Figure 2: Actual example of analogical prompting. The prompt supplements the problem statement with instructions to generate relevant exemplars and then solve the problem.

This approach offers detailed exemplars of reasoning without manual labeling, addressing the challenges in 0-shot and few-shot CoT. It also generates task-specific examplars rather than fixed examplars, offering more tailored and relevant guidance to LLMs.
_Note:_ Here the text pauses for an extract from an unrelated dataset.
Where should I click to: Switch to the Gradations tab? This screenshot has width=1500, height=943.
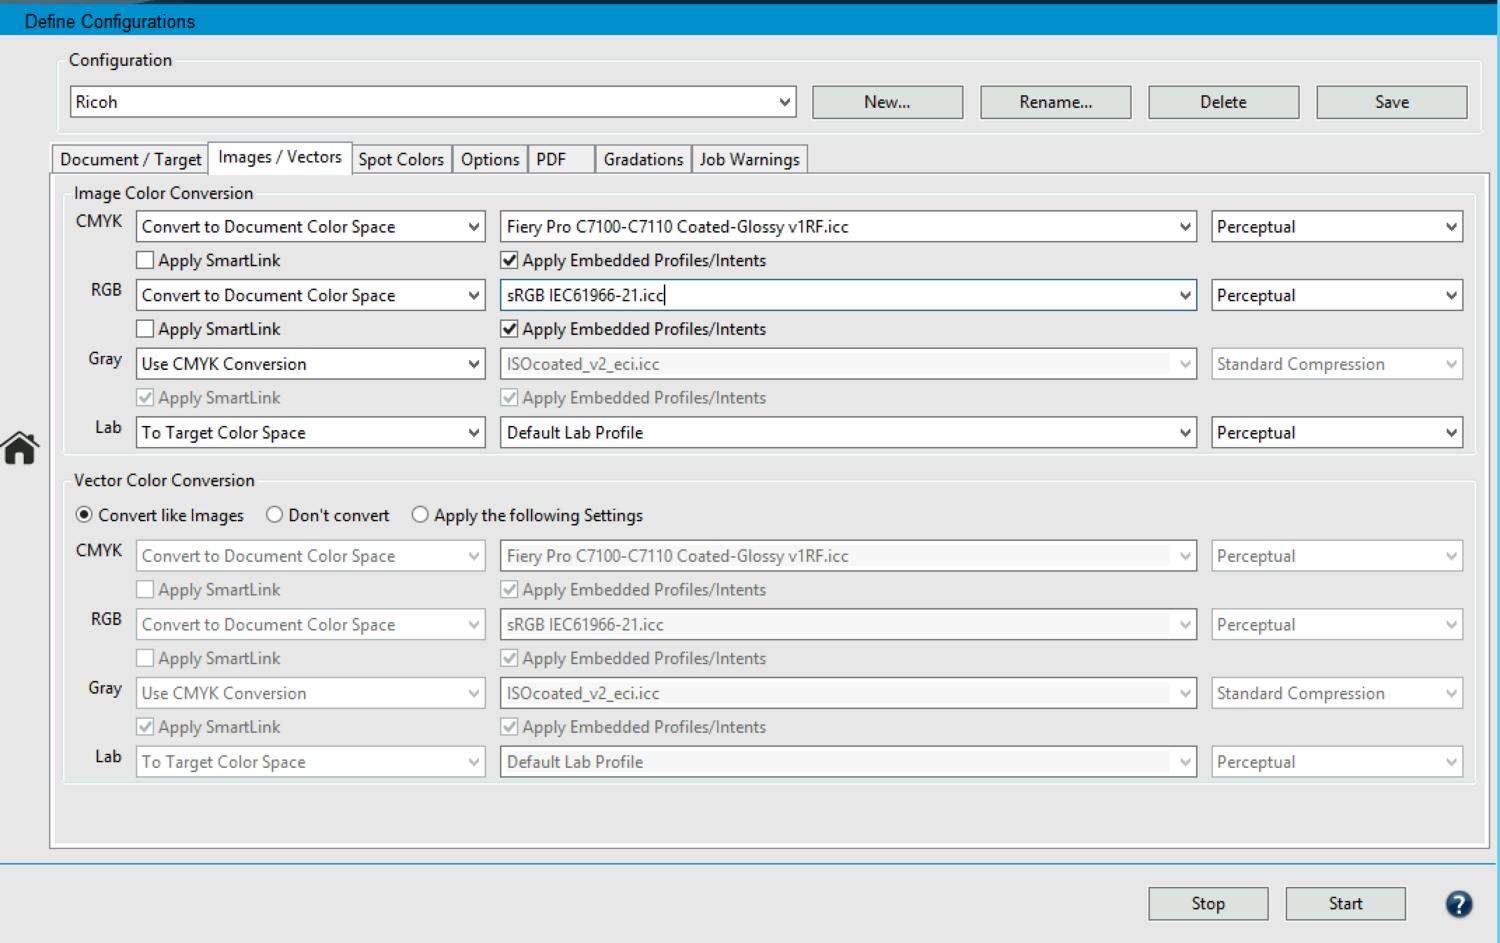pos(643,160)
Self-generated Knowledge + Examplars

Analogical self-generated examplars + knowledge

Figure 3: Actual example of analogical prompting for self-generated examplars + knowledge. The prompt supplements the problem statement with instructions to generate knowledge (e.g., tutorials on core concepts) and relevant exemplars, followed by solving the original problem.

While generating exemplars is useful, in complex tasks like code generation, LLMs may overly rely on the low-level exemplars and fail to generalize when solving the target problems. To address this challenge, the authors also allow LLMs to self-generate high-level takeaways that complements the exemplars, which is referred to as “knowledge.” This can be done by enhancing the prompt with an additional instruction like the following (See Figure 3):

# Tutorial: identify core concepts in the problem and provide a tutorial.